Food & Drinks – After a day of hiking or visiting temples, you’ll have to quench your thirst with tea, Arabic coffee, soda or malt beer. Alcoholic drinks are hardly available with the exception of tourist-oriented, more expensive restaurants and hotels (for this you’ll have to go deep into your pockets; a beer will cost you 6JOD). The food and drinks in Jordan are safe and tasty. On every corner you can score delicious Falafel but also try the Baba Ganoush, Mansaf or Kibbeh! It is claimed that the Hashem Restaurant in Amman ‘invented’ the falafel. I don’t know if it’s true, but the falafel were delicious! By the way, let yourself be surprised with any dish and believe me that you will like it. Make sure you try the Arabic coffee as well! It is a creamy caramel-like coffee and is prepared right in front of you.
Some examples of prices:
Transportation – If you enter the country by plane, it is best to fly to Queen Alia International Airport. Once you have arrived there, you can take a taxi to Amman or you can rent a car. We have rented a car for 135JOD for 3 days, including the drop-off in another city. Driving in Jordan is sometimes very exciting in the big cities, they don’t give each other an inch, but it’s easy to do outside of the big cities. Note that finding a parking spot in Down Town Amman can be difficult. On your way you may encounter police checkpoints. With a big smile you get a big smile back. Public transport is available in Jordan, but the local minibuses do not run at fixed times. The minibus will only drive when it is full. It is that simple. If you are lucky it will take 15 minutes and if you are less lucky 3 hours. You pay about 7 JOD for a 2 hour bus ride (e.g. from Akaba to Wadi Musa).

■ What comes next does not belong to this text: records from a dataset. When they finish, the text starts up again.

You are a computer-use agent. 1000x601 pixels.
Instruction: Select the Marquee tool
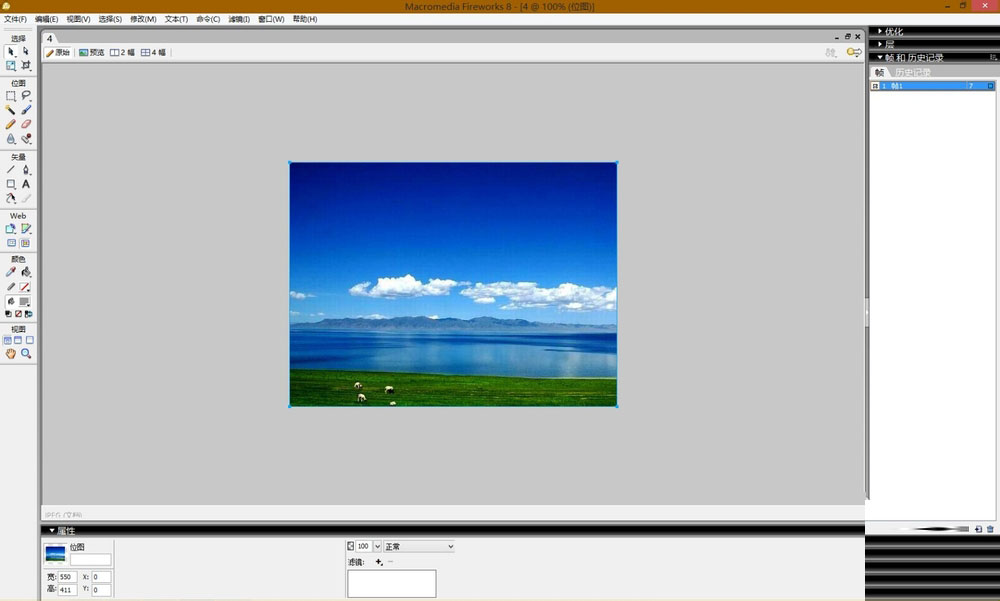coord(11,96)
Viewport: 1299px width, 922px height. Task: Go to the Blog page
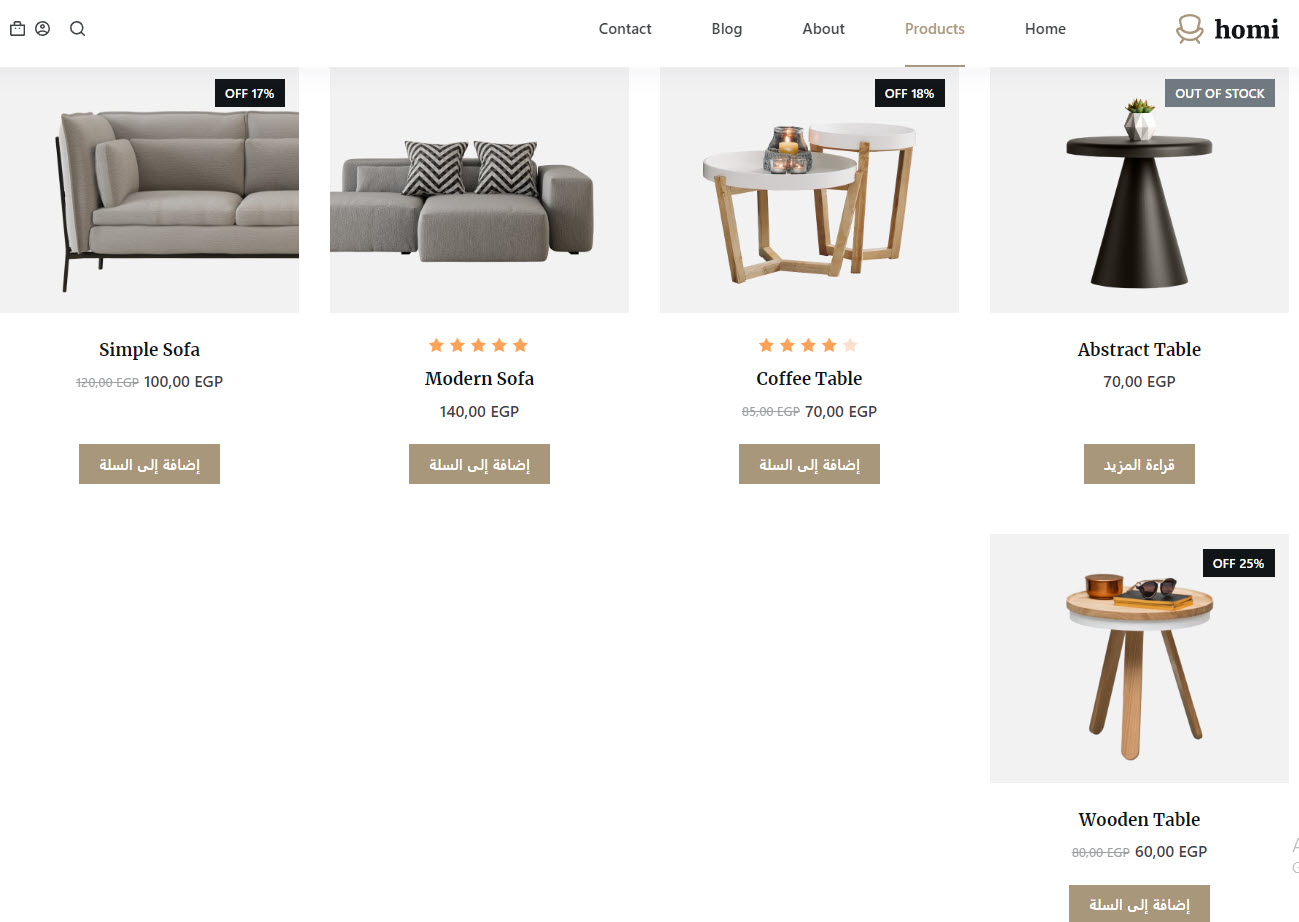click(x=727, y=29)
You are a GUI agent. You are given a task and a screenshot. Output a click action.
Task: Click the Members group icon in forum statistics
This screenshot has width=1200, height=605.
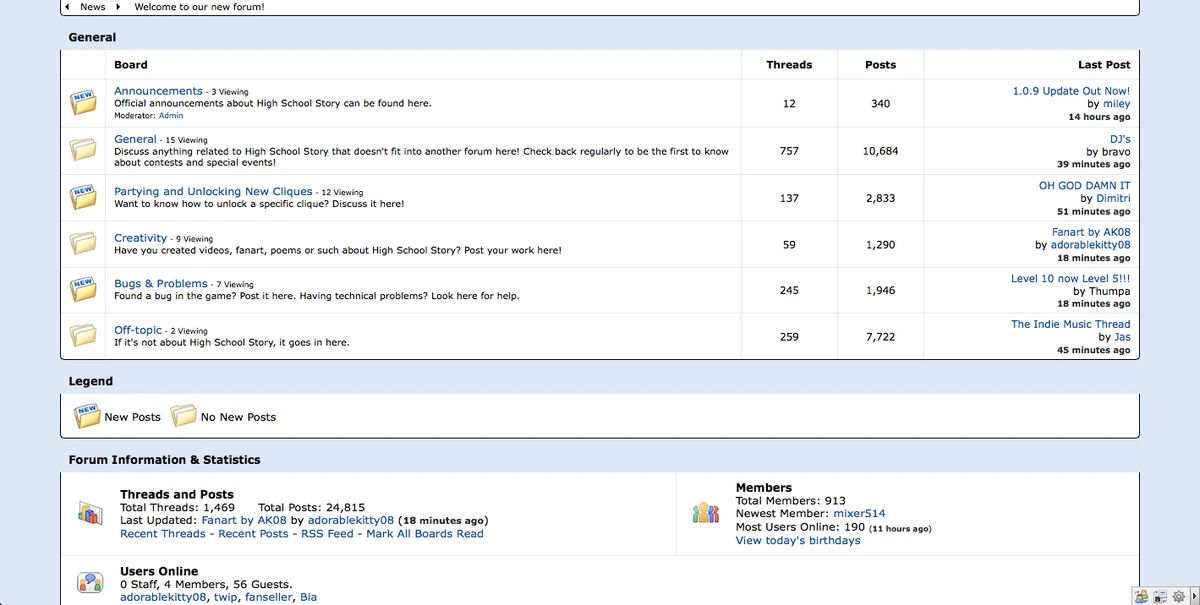[x=705, y=512]

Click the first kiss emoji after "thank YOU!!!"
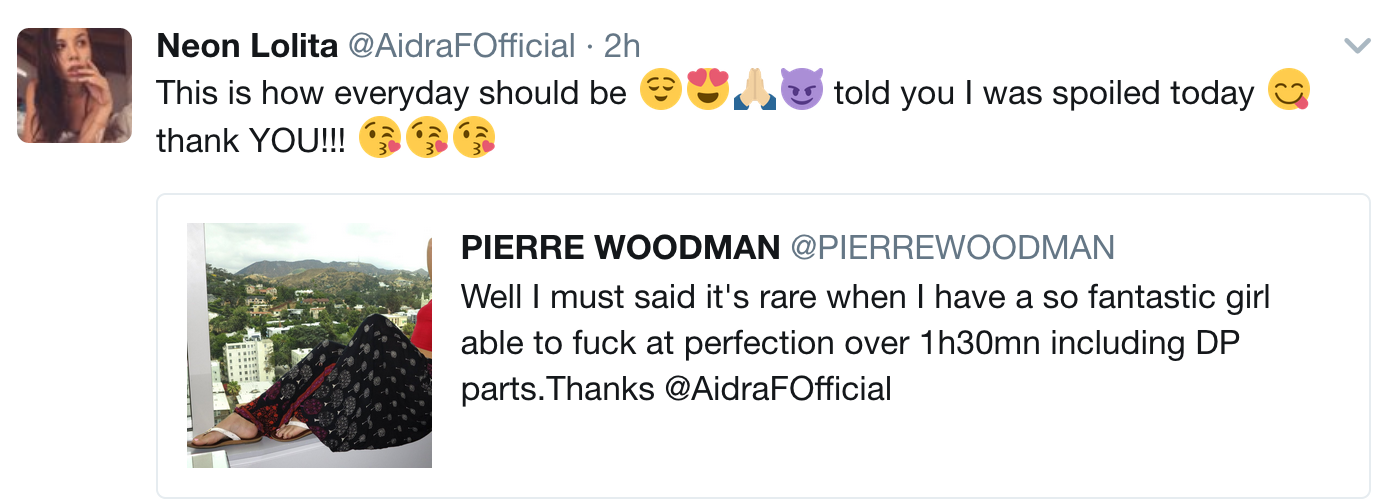pos(379,139)
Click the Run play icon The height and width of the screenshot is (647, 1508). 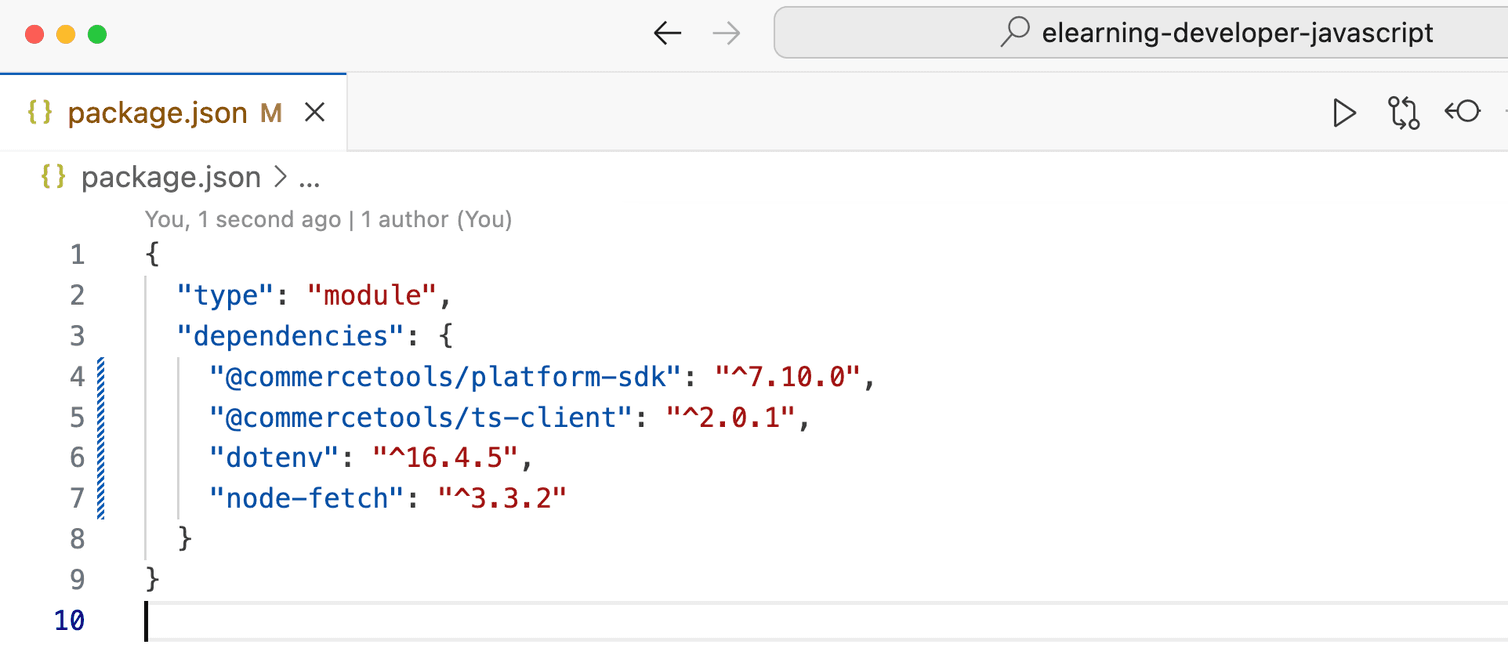pos(1344,113)
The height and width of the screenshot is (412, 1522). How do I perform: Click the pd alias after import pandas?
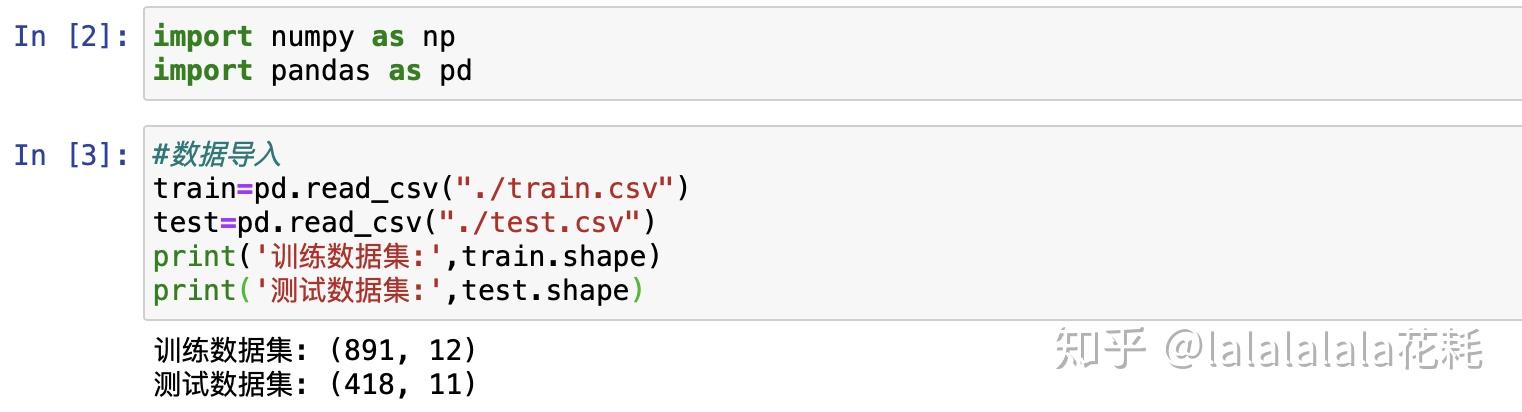(455, 71)
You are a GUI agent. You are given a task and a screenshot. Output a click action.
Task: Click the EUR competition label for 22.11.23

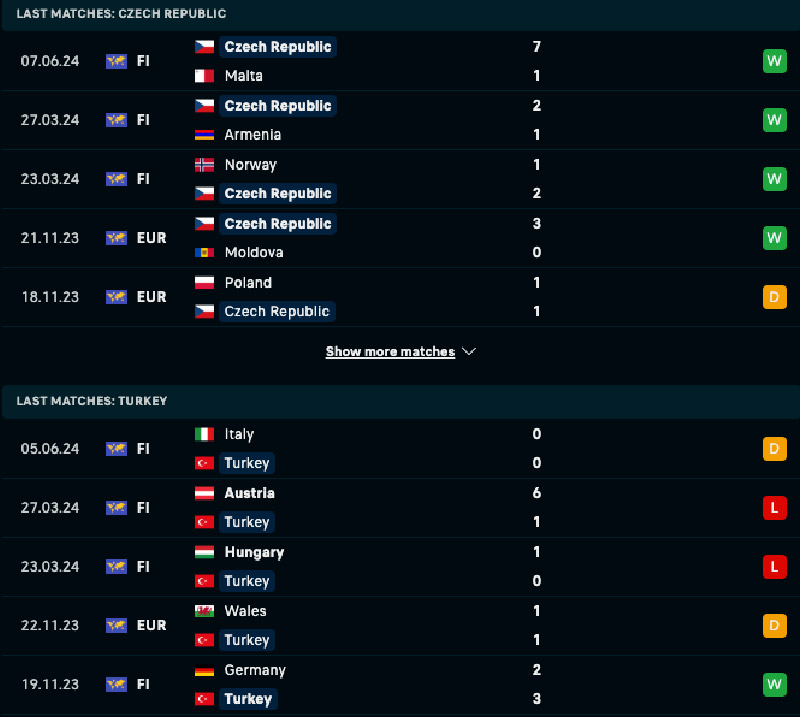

When you cross the border from Eilat (Israel) you take the bus to the border, then you walk in 2km to the border (no bus) you cross the border, you take the taxi to Akaba (no bus) and in Akaba you take the bus to the next destination. The taxi driver will claim that the bus is not present or will not drive that day = nonsense. For this taxi ride you pay 12JOD with some negotiation. Between Wadi Musa and Wadi Rum there is a good bus connection. make sure you book in advance (at your hotel). Departure time from Wadi Musa to Wadi Rum = 6am.
Climate and season – On average, the warmest months are June to September. This period has an average temperature of 34 degrees and can sometimes rise considerably. These are also the dry months. March to May, October and November are the best months to visit the country, in which the autumn is a lot drier than the spring. In these months you’ll experience a nice temperature of aprox 22-28 degrees on average, in which you can do excellent hikes.
“No struggle at all do the camels seem to have with the climate.”
Suggested daily budget – EUR35 per day (low budget) EUR60 per day (medium budget) EUR 60+ (high budget)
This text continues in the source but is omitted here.